_Problem to work on_: Find the line containing "You are a GUI" in the entries; transcribe it and all remaining lines through the end, exactly as they appear, but not the pictures.

Saved entries:
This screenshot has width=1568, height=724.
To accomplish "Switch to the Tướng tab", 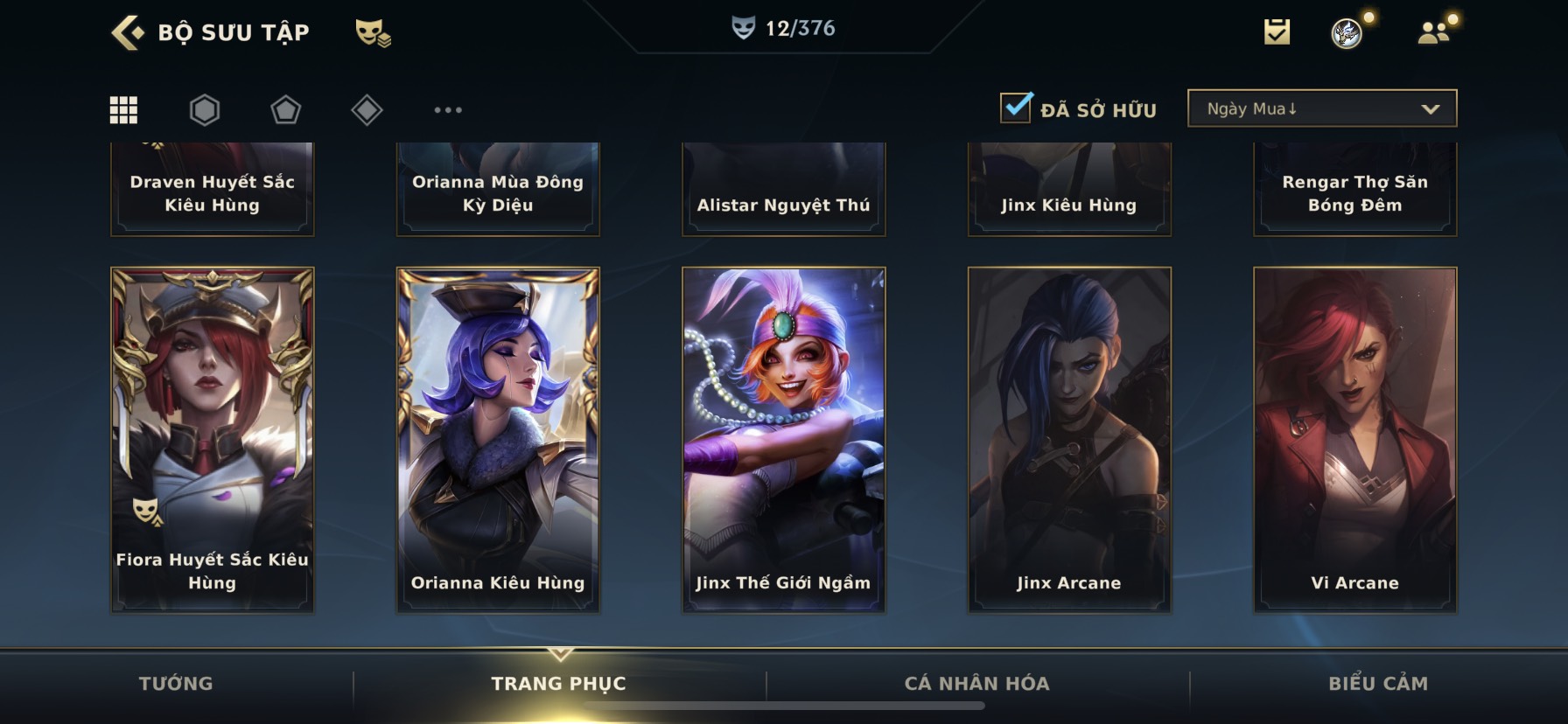I will 176,684.
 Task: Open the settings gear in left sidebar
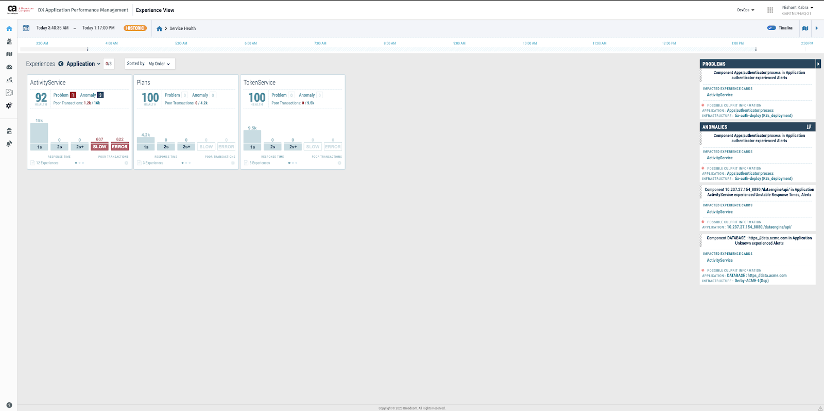9,105
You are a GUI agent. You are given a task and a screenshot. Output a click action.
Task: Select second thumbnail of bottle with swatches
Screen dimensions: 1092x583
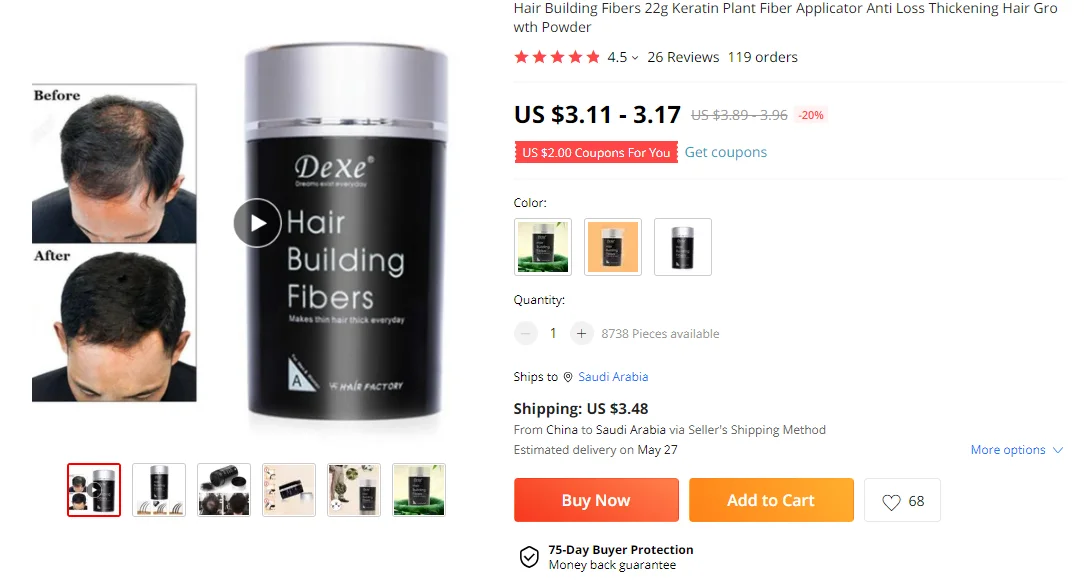(159, 490)
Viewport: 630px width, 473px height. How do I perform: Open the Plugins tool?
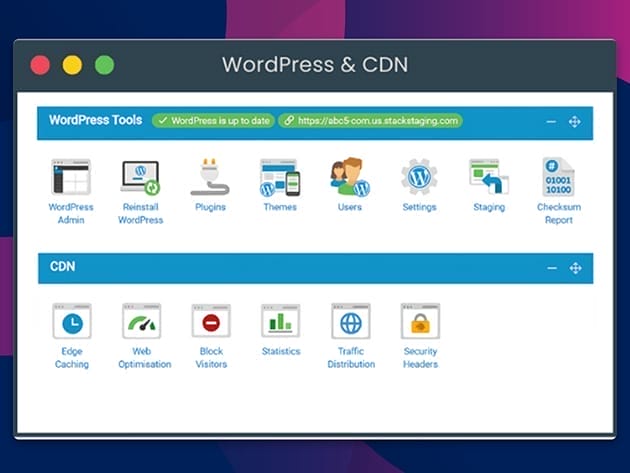[210, 178]
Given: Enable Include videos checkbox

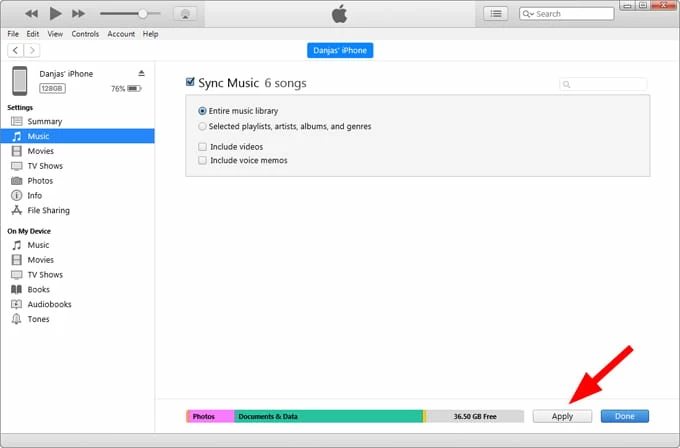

_Output for this task_:
You are a GUI agent. You are given a task and a screenshot. Output a click action.
Task: Select second thumbnail of bottle with swatches
Screen dimensions: 1092x583
(159, 490)
Viewport: 630px width, 473px height. How do I perform: Open the Plugins tool?
[210, 178]
Given: Enable Include videos checkbox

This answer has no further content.